You earn no money on the cash you offset, but because you
are likely to be paying out more interest on your debt than
you would be making on your savings, this can make a lot of
sense especially if you're a higher rate taxpayer.
How the savings add up
Imagine you have £20,000 in an ordinary taxable deposit account
paying 6 per cent interest a year.
• As a basic rate
taxpayer, you will lose 20 per cent of this in savings
tax, making it worth 4.8 per cent or £960 a year.

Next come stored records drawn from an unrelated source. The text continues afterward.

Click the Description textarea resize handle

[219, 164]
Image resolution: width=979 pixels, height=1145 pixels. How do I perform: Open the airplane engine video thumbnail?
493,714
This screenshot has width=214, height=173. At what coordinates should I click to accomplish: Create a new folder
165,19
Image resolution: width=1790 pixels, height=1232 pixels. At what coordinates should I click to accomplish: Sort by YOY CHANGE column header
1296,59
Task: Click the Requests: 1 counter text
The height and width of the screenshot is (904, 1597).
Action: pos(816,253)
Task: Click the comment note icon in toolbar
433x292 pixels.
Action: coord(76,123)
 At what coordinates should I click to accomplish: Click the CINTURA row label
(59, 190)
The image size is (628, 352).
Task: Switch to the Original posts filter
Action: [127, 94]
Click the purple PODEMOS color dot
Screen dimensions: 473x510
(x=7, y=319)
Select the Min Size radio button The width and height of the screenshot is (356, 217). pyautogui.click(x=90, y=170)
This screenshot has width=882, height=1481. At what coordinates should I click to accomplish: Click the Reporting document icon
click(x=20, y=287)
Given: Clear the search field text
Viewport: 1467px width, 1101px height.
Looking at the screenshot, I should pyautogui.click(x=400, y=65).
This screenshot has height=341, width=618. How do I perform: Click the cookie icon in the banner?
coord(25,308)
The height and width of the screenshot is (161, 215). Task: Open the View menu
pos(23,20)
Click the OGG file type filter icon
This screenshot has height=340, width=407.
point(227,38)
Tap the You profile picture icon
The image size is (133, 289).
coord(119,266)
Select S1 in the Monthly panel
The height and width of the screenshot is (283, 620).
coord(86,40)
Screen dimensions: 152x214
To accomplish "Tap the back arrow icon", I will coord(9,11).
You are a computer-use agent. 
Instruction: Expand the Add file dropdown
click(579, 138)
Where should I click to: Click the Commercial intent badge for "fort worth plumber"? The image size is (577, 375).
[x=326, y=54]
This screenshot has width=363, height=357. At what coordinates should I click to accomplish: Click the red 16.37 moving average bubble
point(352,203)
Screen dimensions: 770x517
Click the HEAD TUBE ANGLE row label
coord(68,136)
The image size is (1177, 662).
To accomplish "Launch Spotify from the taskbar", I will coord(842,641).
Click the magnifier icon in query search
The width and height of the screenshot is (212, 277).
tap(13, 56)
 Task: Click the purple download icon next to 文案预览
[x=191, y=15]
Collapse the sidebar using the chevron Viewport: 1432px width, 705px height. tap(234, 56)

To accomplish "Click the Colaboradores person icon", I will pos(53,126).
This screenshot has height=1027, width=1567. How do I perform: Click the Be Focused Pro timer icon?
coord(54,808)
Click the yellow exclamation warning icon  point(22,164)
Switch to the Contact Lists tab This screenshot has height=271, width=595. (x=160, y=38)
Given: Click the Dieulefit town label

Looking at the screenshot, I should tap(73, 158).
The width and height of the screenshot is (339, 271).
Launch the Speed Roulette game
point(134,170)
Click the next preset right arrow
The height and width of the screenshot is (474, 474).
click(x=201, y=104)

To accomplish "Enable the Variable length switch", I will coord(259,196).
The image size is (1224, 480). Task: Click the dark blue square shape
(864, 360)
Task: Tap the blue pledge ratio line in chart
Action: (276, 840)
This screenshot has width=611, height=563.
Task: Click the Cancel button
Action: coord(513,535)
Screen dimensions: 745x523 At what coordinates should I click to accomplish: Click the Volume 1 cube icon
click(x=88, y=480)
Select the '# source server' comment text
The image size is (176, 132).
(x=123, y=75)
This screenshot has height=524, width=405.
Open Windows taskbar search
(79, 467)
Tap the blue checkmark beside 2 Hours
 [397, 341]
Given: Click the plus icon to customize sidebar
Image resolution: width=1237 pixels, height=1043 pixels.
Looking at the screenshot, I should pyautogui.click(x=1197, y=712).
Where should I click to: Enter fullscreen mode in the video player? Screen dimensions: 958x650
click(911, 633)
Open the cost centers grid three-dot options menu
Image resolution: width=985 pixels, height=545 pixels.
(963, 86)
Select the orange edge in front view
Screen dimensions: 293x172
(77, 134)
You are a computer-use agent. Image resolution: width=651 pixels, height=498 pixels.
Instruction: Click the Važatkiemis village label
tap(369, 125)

If, instead, you use the £20,000 to cut the cost of an offset
mortgage, with an interest rate of 6.25 per cent, you will
save £1,250 (6.25 per cent of £20,000) an overall gain,
after the loss of that £960, of £290 a year.
• As a higher rate
taxpayer, you will lose 40 per cent of your deposit
account interest, making it worth just 3.6 per cent or £720
a year.
This means using the £20,000 to save £1,250 of mortgage interest
will actually leave you £530 a year better off.
Over a traditional 25-year mortgage
term, that adds
up to £13,250.
The offset choice
You can either opt to reduce your mortgage payments by this
amount (known as paying net) and simply enjoy spending the extra
cash.
Or you can leave your payments as they were and, by effectively
overpaying, clear your debt much faster (paying gross).